▸ **EXERCISE OBJECTIVE**
Render every line of the records below as a Markdown table with the columns Row and Record line, numbering the rows in order and leaving out blank lines.

▸ **TASK DATA**

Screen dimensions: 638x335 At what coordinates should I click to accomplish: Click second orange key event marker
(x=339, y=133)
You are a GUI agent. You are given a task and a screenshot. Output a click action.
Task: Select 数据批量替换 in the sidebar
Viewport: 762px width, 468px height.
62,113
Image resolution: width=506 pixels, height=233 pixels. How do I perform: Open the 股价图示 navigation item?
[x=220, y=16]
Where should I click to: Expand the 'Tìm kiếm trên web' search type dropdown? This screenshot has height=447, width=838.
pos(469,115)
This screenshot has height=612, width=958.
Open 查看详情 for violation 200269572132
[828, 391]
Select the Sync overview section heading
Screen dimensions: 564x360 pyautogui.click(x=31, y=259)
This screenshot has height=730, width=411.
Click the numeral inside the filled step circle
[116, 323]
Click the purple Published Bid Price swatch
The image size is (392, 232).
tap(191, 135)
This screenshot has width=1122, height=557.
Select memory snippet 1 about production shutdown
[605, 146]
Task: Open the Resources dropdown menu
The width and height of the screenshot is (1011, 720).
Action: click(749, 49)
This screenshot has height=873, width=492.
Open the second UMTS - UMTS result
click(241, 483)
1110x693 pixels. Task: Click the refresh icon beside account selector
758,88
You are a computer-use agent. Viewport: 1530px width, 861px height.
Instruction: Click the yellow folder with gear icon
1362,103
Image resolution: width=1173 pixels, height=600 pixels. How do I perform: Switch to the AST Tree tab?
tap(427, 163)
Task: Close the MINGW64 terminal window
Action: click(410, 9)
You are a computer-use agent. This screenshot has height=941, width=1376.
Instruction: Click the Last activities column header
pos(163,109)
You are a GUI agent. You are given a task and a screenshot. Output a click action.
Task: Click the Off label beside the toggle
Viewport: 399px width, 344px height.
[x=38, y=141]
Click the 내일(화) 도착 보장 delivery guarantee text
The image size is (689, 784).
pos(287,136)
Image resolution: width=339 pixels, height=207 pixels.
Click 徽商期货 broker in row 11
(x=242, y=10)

▸ **WRITTEN SOLUTION**
| Row | Record line |
|---|---|
| 1 | Screen dimensions: 638x335 At what coordinates should I click to accomplish: Click second orange key event marker |
| 2 | (x=339, y=133) |
| 3 | You are a GUI agent. You are given a task and a screenshot. Output a click action. |
| 4 | Task: Select 数据批量替换 in the sidebar |
| 5 | Viewport: 762px width, 468px height. |
| 6 | 62,113 |
| 7 | Image resolution: width=506 pixels, height=233 pixels. How do I perform: Open the 股价图示 navigation item? |
| 8 | [x=220, y=16] |
| 9 | Where should I click to: Expand the 'Tìm kiếm trên web' search type dropdown? This screenshot has height=447, width=838. |
| 10 | pos(469,115) |
| 11 | This screenshot has height=612, width=958. |
| 12 | Open 查看详情 for violation 200269572132 |
| 13 | [828, 391] |
| 14 | Select the Sync overview section heading |
| 15 | Screen dimensions: 564x360 pyautogui.click(x=31, y=259) |
| 16 | This screenshot has height=730, width=411. |
| 17 | Click the numeral inside the filled step circle |
| 18 | [116, 323] |
| 19 | Click the purple Published Bid Price swatch |
| 20 | The image size is (392, 232). |
| 21 | tap(191, 135) |
| 22 | This screenshot has width=1122, height=557. |
| 23 | Select memory snippet 1 about production shutdown |
| 24 | [605, 146] |
| 25 | Task: Open the Resources dropdown menu |
| 26 | The width and height of the screenshot is (1011, 720). |
| 27 | Action: click(749, 49) |
| 28 | This screenshot has height=873, width=492. |
| 29 | Open the second UMTS - UMTS result |
| 30 | click(241, 483) |
| 31 | 1110x693 pixels. Task: Click the refresh icon beside account selector |
| 32 | 758,88 |
| 33 | You are a computer-use agent. Viewport: 1530px width, 861px height. |
| 34 | Instruction: Click the yellow folder with gear icon |
| 35 | 1362,103 |
| 36 | Image resolution: width=1173 pixels, height=600 pixels. How do I perform: Switch to the AST Tree tab? |
| 37 | tap(427, 163) |
| 38 | Task: Close the MINGW64 terminal window |
| 39 | Action: click(410, 9) |
| 40 | You are a computer-use agent. This screenshot has height=941, width=1376. |
| 41 | Instruction: Click the Last activities column header |
| 42 | pos(163,109) |
| 43 | You are a GUI agent. You are given a task and a screenshot. Output a click action. |
| 44 | Task: Click the Off label beside the toggle |
| 45 | Viewport: 399px width, 344px height. |
| 46 | [x=38, y=141] |
| 47 | Click the 내일(화) 도착 보장 delivery guarantee text |
| 48 | The image size is (689, 784). |
| 49 | pos(287,136) |
| 50 | Image resolution: width=339 pixels, height=207 pixels. |
| 51 | Click 徽商期货 broker in row 11 |
| 52 | (x=242, y=10) |